MicroPython ‘math’ Module

Contents

Introduction

It is assumed in this module that the reader is familiar with the syntax for the import statement which is required to use a MicroPython library. If in doubt, a guide to MicroPython library use can be found here.

MicroPython comes installed with a standard library of modules that simplifies common programming tasks. One such is the math module which provides a rich set of computational functions similar to that found in the C language.

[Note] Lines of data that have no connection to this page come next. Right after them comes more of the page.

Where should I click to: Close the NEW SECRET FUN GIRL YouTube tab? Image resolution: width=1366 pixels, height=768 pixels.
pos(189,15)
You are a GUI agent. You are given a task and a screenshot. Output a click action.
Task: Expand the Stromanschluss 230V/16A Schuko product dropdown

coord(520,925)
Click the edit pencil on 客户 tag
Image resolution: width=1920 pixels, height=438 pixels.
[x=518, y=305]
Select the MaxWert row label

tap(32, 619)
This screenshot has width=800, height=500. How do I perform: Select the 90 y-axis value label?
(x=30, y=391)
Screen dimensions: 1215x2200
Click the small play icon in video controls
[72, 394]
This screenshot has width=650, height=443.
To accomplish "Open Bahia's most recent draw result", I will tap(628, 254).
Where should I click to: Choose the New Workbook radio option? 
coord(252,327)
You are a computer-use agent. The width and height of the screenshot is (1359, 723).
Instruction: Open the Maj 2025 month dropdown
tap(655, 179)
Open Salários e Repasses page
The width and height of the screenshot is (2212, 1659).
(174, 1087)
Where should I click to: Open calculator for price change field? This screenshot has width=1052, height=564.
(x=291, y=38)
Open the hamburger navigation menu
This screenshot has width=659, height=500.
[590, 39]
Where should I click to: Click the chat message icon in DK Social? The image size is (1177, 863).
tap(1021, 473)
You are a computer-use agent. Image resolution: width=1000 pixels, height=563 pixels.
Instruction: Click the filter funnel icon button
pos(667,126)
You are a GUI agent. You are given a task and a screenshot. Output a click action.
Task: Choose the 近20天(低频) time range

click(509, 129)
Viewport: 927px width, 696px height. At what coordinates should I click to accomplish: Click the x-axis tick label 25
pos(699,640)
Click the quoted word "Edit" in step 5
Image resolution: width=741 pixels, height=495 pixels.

Technically speaking, since MicroPython is an object-oriented programming (OOP) language, the correct term is method however this tutorial will continue with function.

Trigonometry Functions

Table 1: MicroPython for MicroBit math Trigonometry Functions
Function Description
sin(x)

Returns sine of an angle

math.sin(1.0) ⇒ 0.841471
asin(x)

Returns arc sine (angle)

math.asin(0.841471) ⇒ 1.0
cos(x)

Returns cosine of an angle

math.cos(1.0) ⇒ 0.5403023
acos(x)

Returns arc cosine (angle)

math.asin(0.5403023) ⇒ 1.0
tan(x)

Returns tangent (angle)

math.tan(1) ⇒ 1.557408
atan(x)

Returns arc tangent (angle)

math.atan(1.557408) ⇒ 1.0
atan2(y, x)

Returns the arc tangent of y/x
(x, y are coordinates of a point)

math.atan(8, 5) ⇒ 1.012197
(for point x = 5, y = 8)
degrees(x)

Converts radians to degrees

math.degrees(0.7853982) ⇒ 45
radians(x)

Converts degrees to radians

math.radians(45) ⇒ 0.7853982

Trigonometry functions in a microcontroller context are useful on occasions for processing output from some sensor classes.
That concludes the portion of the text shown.